According to the Deputy General Manager (International Marketing) of the hospital, Mr Amit Chanturvedi said the proton therapy was for improving outcomes of cancer treatment and quality of survivorship.
He said: that as per the world cancer registry, every year Nigeria has 115,950 new cases, and this number is from the registry. Many more got undiagnosed and unregistered. So, every year Nigeria is having 115000+ new cancer cases.
“Five years prevalence is 211,000 cases. Out of 115,000 cases, 71,000 cancer cases are female and 44,000 are male. Out of 71,000 females, 26,000 plus cases are only of breast cancer.
“So, the cancer burden of Nigeria is huge and we are here to with a solution which can deal with this problem if not completely but up to a great extent. We are treating Nigerians for many years now. We have a bit extended family of Apollo patient here in Nigeria.
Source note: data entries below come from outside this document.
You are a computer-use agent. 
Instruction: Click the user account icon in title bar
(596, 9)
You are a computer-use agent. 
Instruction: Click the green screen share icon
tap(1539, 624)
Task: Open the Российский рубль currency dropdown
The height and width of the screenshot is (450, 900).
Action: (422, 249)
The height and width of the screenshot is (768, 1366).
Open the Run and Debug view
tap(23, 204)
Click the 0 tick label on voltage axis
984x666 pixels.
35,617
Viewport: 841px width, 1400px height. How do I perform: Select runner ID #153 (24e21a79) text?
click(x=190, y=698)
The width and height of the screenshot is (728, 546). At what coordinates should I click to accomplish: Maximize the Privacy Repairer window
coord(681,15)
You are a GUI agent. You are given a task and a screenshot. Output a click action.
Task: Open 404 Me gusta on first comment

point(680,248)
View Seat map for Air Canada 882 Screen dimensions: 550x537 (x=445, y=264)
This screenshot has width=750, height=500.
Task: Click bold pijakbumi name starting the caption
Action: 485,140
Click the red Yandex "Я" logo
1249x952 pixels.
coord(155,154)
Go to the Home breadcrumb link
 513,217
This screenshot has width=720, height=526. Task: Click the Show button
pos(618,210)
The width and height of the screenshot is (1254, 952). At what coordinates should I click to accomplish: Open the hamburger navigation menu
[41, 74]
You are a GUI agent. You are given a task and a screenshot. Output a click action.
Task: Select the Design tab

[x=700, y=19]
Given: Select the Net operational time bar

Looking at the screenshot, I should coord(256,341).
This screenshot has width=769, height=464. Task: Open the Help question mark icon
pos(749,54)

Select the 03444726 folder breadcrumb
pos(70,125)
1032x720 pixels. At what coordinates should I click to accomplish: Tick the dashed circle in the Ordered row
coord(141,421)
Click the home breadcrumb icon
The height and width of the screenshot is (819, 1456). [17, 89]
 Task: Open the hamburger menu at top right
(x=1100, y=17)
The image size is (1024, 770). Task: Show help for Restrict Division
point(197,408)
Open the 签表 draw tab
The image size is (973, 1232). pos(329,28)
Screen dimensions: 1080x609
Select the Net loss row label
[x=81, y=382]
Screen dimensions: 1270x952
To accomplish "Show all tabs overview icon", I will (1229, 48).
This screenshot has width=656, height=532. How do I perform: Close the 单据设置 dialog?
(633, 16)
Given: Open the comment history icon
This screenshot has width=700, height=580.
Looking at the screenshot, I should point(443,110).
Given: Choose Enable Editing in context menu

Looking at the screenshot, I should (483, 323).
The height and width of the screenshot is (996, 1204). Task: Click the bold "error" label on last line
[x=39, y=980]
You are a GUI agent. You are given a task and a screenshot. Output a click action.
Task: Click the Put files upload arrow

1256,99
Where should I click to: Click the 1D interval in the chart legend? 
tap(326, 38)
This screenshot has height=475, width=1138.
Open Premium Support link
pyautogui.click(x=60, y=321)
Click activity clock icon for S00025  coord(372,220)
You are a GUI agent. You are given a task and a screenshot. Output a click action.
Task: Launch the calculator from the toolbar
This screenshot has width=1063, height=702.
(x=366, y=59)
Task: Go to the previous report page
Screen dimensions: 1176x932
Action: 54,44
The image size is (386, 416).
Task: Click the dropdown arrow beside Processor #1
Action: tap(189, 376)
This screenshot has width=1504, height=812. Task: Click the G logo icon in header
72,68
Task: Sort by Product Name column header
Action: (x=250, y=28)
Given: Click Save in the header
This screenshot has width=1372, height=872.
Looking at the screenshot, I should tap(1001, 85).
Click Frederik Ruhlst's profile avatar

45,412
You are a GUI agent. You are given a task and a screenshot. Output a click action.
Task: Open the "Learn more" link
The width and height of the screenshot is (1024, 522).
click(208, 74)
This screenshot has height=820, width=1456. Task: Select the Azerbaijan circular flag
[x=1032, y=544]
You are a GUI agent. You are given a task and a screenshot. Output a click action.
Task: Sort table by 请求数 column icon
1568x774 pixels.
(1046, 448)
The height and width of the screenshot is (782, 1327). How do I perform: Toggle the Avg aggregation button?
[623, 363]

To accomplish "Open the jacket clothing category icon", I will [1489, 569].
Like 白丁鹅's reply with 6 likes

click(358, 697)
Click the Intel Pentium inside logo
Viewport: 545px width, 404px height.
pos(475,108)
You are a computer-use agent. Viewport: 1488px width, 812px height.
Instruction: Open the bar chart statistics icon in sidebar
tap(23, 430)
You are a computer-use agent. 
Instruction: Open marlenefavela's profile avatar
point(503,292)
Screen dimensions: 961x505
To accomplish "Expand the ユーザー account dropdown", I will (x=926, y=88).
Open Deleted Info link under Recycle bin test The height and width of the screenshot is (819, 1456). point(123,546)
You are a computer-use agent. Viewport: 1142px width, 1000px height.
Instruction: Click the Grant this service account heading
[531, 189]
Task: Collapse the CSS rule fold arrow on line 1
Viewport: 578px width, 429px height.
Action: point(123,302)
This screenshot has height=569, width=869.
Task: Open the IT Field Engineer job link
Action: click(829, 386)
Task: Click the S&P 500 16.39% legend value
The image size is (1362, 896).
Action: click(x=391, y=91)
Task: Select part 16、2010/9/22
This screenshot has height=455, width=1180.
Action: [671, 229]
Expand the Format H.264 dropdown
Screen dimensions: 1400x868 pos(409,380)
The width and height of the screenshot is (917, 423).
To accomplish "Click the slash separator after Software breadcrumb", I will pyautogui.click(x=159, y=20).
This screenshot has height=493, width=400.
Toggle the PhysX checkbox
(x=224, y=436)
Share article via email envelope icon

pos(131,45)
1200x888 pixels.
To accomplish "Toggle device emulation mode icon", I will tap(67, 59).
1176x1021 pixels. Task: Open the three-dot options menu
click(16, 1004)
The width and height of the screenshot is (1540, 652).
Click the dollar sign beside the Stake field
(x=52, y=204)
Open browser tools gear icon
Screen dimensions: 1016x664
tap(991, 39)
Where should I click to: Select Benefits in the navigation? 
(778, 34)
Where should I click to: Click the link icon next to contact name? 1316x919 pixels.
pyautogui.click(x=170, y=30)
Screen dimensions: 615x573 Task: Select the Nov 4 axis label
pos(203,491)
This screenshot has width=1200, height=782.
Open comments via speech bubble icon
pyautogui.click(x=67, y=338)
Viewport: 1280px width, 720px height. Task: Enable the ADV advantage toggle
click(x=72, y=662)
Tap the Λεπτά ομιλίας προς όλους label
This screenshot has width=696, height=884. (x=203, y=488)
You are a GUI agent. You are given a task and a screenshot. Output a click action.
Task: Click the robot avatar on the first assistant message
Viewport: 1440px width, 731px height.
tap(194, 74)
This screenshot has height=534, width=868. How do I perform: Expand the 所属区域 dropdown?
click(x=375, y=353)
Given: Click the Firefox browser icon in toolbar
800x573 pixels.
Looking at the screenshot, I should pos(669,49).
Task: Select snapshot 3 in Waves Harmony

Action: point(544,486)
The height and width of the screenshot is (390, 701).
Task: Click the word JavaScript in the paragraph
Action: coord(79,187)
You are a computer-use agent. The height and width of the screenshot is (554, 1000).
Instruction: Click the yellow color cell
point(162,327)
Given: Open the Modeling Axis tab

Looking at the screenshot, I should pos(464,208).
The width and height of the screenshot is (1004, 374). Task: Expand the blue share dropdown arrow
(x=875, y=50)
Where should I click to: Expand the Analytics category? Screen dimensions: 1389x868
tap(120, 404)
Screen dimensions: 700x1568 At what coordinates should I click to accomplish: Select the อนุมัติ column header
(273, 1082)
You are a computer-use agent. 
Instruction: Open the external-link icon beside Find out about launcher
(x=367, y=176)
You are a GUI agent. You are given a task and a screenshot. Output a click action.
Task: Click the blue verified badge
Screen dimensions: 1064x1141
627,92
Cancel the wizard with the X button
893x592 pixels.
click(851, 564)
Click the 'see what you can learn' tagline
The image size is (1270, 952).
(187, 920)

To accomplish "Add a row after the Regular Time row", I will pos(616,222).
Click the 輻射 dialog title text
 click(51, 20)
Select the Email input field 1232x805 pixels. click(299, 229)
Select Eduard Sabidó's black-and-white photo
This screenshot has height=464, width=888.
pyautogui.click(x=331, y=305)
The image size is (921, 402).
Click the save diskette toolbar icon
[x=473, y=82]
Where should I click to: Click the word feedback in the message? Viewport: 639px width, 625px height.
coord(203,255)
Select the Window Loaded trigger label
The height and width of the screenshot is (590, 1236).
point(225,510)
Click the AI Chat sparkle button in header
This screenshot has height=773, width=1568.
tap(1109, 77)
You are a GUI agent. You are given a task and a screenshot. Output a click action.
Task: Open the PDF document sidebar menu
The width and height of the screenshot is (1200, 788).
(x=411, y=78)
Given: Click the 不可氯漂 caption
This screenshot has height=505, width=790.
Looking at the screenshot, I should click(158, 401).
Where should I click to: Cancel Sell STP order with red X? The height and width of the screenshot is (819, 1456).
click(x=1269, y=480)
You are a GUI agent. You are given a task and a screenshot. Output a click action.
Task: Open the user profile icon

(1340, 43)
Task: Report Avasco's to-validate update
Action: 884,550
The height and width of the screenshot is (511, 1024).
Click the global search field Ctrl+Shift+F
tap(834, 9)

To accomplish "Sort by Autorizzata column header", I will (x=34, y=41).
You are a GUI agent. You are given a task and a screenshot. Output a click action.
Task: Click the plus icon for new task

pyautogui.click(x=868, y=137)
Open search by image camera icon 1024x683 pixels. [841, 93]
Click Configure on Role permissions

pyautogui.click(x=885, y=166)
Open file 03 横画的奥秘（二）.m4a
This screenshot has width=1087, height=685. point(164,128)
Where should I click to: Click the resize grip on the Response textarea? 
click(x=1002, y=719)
“Every month, Apollo is receiving 100 plus patients in India. But our intention is not only to take patients from from Nigeria to India for that matter or any other country to India.
“We believe in capacity building in the field of healthcare of the country of origin where patient belongs to. So, for that matter, we have done some tie-ups with some Nigerian public and private sector. We are in talks with national hospital to run clinical programs in collaboration. We are focusing on telemedicine from Nigeria as well.”
Chanturvedi added that the cost for proton was $65,000.while also explaining their level of enlightenment so far.
“Also, yeah, we are in discussions with many of the public healthcare providers for Comprehensive Cancer Center in Nigeria. So, those talks are also going on.
“So, the cost of proton is expensive actually, and we are the only center who have this technique in the whole of Southeast Asia and Middle East. But it’s not the the only option with Apollo groupm. We have all kinds of radiation machines available from CyberKnife to normal linear accelerator to TomoTherapy. So, we give a choice to the patient and is dependent on the patient to choose from all available options. So, as we have all the options available and under one roof, we give all the options to the patient with the benefit and the side effects. Proper medical counseling done before administrating any treatment so that patient can take an informed decision. So, again, proton is one of the options and not only option.”
“We are sharing lots of things in common between India and Nigeria including our culture, our values, the way we respect our elders, you know our economical legions are almost also very, very much similar. Around 80% 85% of the Indians are not able to afford protons, but those who are able to afford, they should know that yes, there is a solution for them. That is most most important”, he said.
Meanwhile Dr. Sapna Nangia ; The Senior Consultant, Radiation Oncology, Head, Neck, Breast and Gynaecological Cancers, at the Apollo Cancer Centre, highlighted the benefits of proton therapy, saying it was safe.
“Proton therapy has multiple advantages that target tumours and cancer cells with precision and minimal exit dose thus reducing overall toxicity. It also reduces the probability and/or severity of short-and-long side effects on surrounding healthy tissues and organs. It is favorable in treating recurrent tumours, even in patients who have already received radiation”.